After getting over my fear of technology, I began to venture into the great unknown that is video conferencing, using the cloud platform Zoom. One of the other lawyers in my chambers suggested it and now we have virtual meetings at 8.30am each day. Admittedly my favourite meetings are on Fridays when we have a quiz, but having the ability to communicate frequently with my colleagues about various issues they have been facing has been invaluable. Interestingly, I have also been using it to witness oaths and declarations being signed, given that the isolation rules have prohibited face-to-face meetings.
Shared email inboxes
I have a Microsoft Office 365 business licence that I never fully appreciated up until now. This is the software package that gives us Word, Excel, OneDrive and email. Something I have found very handy recently is having an email address that can be shared with any number of people within your office, without needing to pay for another licence. This is a huge time saver if you have working groups or separate employee teams, because you can avoid everyone being tagged in every email. In addition to this, users with access to the shared inbox can see it on their email address directory and can send correspondence from the shared email address too.
Print to PDF
While I do have a rather modest printer at home, it certainly isn’t up to the task of printing large volumes of disclosure or voluminous reports that I receive from time to time. For those occasions I have discovered a way of storing downloaded documents for printing or accessing later. To do so, just click on the print icon, scroll down the list of printer options until you reach ‘print to PDF’, and select that.

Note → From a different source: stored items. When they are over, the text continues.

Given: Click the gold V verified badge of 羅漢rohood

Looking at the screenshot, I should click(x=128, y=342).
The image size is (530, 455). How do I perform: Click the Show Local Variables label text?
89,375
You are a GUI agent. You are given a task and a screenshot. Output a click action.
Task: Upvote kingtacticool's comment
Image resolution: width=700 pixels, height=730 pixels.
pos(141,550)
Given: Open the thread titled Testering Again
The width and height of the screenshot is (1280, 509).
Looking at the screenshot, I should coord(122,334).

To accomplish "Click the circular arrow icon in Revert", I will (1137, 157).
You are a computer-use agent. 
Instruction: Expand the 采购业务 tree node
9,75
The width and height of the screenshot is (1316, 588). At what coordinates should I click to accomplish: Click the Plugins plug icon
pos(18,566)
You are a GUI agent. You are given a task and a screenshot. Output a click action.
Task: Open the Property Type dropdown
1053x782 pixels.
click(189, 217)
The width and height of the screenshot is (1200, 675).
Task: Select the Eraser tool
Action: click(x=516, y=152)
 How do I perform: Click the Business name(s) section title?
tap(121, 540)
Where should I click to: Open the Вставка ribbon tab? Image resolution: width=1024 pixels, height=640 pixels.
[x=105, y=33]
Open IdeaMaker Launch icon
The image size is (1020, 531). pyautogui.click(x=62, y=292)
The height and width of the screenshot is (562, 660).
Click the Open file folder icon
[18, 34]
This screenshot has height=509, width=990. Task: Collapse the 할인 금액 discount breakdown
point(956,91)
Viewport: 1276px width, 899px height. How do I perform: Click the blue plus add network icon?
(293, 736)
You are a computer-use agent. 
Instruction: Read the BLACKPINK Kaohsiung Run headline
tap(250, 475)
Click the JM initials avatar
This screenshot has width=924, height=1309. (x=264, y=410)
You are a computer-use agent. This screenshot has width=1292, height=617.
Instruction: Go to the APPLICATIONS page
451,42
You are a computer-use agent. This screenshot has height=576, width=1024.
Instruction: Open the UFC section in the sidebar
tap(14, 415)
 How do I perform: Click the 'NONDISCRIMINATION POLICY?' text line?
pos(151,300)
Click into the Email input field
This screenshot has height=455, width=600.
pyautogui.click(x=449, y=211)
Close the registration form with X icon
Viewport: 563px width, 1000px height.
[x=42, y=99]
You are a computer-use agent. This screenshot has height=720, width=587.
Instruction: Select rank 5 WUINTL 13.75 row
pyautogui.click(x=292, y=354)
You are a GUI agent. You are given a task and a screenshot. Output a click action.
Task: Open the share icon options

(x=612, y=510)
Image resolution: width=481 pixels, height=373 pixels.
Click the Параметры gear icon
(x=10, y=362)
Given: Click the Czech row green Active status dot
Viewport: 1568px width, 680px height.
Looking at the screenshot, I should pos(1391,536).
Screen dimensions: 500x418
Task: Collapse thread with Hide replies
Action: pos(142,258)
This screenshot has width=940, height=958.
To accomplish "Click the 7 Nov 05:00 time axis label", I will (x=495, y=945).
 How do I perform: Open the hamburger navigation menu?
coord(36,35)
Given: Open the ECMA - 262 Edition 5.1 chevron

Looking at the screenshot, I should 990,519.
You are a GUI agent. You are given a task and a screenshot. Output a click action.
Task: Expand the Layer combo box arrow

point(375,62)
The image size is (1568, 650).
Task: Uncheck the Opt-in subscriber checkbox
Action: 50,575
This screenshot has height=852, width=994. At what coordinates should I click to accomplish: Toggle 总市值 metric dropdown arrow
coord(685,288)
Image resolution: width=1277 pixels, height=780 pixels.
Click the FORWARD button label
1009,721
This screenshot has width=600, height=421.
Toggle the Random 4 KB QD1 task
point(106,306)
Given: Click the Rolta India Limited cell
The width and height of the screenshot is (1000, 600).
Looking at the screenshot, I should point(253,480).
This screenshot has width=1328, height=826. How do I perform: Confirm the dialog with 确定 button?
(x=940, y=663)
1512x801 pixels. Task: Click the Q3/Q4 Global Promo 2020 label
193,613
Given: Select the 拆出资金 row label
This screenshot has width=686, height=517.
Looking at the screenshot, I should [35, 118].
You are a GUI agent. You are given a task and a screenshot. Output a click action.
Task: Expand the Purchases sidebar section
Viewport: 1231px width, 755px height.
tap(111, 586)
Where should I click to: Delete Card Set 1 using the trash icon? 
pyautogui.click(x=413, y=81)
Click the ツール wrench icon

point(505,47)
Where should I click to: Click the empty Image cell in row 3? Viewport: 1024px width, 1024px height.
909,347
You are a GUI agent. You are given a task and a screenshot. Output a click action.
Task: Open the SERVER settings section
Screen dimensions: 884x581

Until now I have manually recorded time spent working on a file in a spreadsheet, but this is inefficient compared with some of the great new programs available. One with a free base version is Clockify (www.clockify.me). I found it very user-friendly. It also has a synced mobile phone app that is a real bonus when you’re on the go. To get set up, select a name for the matter that you’re working on, and to record your time, select the matter, type a brief description of what’s being done, hit ‘record’ to start and ‘stop’ when you’re finished.
This may seem shocking, but you probably don’t need a traditional scanner. Today’s smartphone scanning apps are simply that good. They are easy to use, capable of beautiful scan quality, and some are totally free. I have been using Genius Scan, which basically turns your phone into a pocket scanner. It enables you to quickly scan documents while you’re out and about and email the scans as JPEG or PDF documents. As if that wasn’t enough, Genius Scan provides easy upload to cloud service apps such as Dropbox. I’ll be the first to admit that I had my doubts, but after having worked remotely for an extended period of time, there is definitely an upside. It wasn’t as hard as I thought it would be, and in fact, it’s been long overdue because this has been a great opportunity for me to upskill and find new ways to make my life easier. I hope some of these ideas will help you make the transition more bearable by removing a few of the logistical hurdles that come with working from home.